Raymond (formerly, Wildcat Station) is an unincorporated community in Madera County, California. It is located  north-northeast of Madera, at an elevation of 948 feet (289 m).

Raymond has fewer than 1,000 residents. It is located approximately  north of Madera at Green Mountain Road and Road 600. The community is part of the Madera–Chowchilla Metropolitan Statistical Area. The ZIP Code is 93653. The community is inside area code 559.

History
The area was named either for Israel Ward Raymond, a park commissioner who urged the preservation of Yosemite Valley, or for T. Raymond of Raymond & Whitcomb Travel Association in San Francisco, or for Walter Raymond of Raymond & Whitcomb Travel Association in Boston. Walter Raymond founded the Raymond Hotel in Pasadena in 1886. He planned the hotel and received money for its construction from his father Emmons Raymond, who was a stockholder in the Santa Fe Railroad. When the town of Raymond was dedicated, its residents approached Walter Raymond and offered to name the town after him if he would cut the ribbon at the ceremony.
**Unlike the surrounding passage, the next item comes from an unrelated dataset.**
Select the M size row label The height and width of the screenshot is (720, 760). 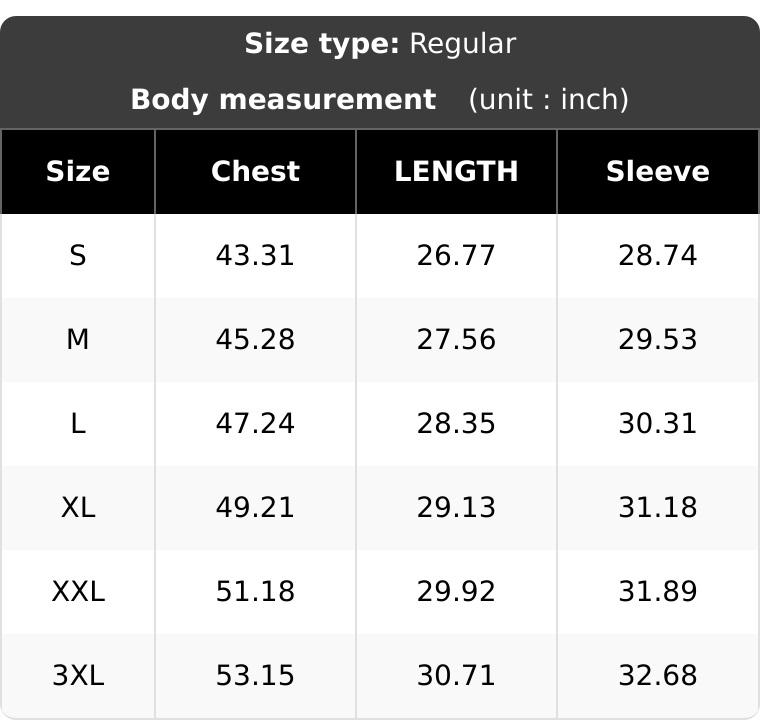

The first post office opened in 1886. The original name, Wildcat Station, was replaced by Raymond when the Southern Pacific Railroad reached the town in 1886.

Quarry

Raymond has a quarry for sierra white granite. This stone was used to face the Oakland California Temple.

Notable people 
 Thomas Hill (1829-1908), an early California artist. He died in Raymond, California.